TASK TO CARRY OUT. Could you show each line of the records that contains the word "avatar"?

LISTED ENTRIES.
----------

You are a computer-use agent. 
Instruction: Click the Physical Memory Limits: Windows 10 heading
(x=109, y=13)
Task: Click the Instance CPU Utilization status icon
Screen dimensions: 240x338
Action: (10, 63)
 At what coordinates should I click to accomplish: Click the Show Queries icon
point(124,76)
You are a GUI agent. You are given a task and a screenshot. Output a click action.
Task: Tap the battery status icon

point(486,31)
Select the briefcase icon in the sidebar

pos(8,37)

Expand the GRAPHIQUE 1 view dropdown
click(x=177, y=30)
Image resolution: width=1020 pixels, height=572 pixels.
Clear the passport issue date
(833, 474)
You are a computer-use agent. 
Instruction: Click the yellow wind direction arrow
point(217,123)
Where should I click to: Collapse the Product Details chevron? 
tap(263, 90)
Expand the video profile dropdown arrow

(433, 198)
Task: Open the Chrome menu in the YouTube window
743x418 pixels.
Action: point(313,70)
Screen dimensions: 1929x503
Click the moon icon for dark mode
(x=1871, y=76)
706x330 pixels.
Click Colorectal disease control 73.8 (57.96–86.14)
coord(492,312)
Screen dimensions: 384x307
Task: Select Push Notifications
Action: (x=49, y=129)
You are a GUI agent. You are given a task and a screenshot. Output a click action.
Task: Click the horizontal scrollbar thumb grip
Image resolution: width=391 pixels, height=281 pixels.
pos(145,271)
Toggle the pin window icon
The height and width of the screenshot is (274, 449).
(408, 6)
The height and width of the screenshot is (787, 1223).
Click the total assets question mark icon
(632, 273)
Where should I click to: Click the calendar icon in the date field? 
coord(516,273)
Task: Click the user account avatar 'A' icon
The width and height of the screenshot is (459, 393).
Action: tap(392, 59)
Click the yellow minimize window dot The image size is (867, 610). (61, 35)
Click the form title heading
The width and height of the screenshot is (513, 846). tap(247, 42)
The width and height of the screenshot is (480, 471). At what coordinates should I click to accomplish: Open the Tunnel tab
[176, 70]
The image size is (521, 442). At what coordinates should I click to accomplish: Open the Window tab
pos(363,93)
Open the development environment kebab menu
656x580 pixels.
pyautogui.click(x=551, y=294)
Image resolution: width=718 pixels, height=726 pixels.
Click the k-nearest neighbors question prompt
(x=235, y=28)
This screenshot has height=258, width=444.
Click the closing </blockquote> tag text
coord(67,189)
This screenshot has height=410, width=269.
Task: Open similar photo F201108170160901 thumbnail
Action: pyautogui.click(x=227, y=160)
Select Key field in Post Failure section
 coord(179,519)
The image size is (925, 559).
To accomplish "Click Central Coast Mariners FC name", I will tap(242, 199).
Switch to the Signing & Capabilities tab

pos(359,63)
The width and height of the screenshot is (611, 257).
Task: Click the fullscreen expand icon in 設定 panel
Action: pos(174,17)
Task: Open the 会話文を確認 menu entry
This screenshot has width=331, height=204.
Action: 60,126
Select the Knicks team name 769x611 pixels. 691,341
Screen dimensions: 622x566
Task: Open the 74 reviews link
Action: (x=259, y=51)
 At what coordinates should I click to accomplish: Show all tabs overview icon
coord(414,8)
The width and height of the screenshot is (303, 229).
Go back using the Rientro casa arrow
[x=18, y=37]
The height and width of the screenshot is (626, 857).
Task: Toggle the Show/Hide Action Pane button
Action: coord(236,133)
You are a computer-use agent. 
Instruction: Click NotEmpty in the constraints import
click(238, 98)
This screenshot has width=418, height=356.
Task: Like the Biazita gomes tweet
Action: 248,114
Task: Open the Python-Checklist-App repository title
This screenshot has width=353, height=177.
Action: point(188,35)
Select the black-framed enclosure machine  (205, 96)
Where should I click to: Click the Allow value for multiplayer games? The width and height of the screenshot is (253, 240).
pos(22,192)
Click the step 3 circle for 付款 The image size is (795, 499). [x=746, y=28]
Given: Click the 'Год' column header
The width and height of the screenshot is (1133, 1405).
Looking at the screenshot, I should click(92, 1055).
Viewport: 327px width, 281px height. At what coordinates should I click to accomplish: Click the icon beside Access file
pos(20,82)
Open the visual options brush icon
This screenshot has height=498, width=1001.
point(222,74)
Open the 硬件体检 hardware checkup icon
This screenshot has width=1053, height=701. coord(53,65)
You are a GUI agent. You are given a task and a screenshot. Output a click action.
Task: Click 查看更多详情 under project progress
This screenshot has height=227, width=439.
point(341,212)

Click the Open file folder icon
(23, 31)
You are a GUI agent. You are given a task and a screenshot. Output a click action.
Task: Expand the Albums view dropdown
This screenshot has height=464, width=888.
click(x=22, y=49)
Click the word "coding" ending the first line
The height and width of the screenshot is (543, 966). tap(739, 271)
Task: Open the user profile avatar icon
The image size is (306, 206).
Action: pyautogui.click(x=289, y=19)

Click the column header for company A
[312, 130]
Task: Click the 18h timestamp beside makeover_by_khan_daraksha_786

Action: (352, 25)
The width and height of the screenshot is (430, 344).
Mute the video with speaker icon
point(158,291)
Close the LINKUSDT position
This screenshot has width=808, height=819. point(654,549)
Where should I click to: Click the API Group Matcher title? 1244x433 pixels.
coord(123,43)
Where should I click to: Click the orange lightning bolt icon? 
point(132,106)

----------

REPLY.
Task: Click the user account avatar 'A' icon
Task: Open the user profile avatar icon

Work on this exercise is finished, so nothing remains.